SHIMLA: The recent announcement by Chief Minister Virbhadra Singh to have a centre of excellence (higher education) in every district is indeed a very bold statement. Now how this dream is materialised would depend a lot on the vision and foresightedness of his policy planners.
As of now the state of higher education in Himachal is quite abysmal with not even a single institution qualifying to be a national-level centre of excellence. Of course there is Indian Institute Of Advanced Studies at Shimla, but it falls under a different category of academic faculties, and anyway Himachali academicians have made little use of it. The agriculture and horticulture universities at Palampur and Solan, respectively, have of and then made some contribution but the same cannot be said about Himachal Pradesh University at Shimla.
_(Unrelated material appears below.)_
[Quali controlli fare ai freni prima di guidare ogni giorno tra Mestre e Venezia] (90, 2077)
In fact, so pitiable is the condition of HP University that it does not even find a mention in the list of Indian universities shown by resume hosting websites. The condition of the two government medical colleges and the engineering college at Hamirpur, now known as National Institute of Technology too cannot be termed too good if we go by the repute they enjoy among the student community.
The government’s decision to open higher education in the state to private institutions is one way to cure the ills plaguing higher learning in the state. The JP group has already opened an IT institution in Solan, which has been showing good results. But as of now no established educational institute has shown interest in the state as was being claimed by the government while declaring the opening up of the state for such players. There were also apprehensions that the state would be mushroomed with sub-standard institutions as it happened with Chattisgarh but that too has not happened.
Now that leaves the government with another option – to ask the Union government to open a central university or professional institute in the state, matching the IITs or IIMs. In fact, it can be said that Himachal has been denied its share of such institutes of higher learning. This way, if not directly then at least, the trickle-down effect would benefit the state. Also, there is need for academicians from the state to come out of their sun-basking habit and indulge in some serious intellectual pursuits.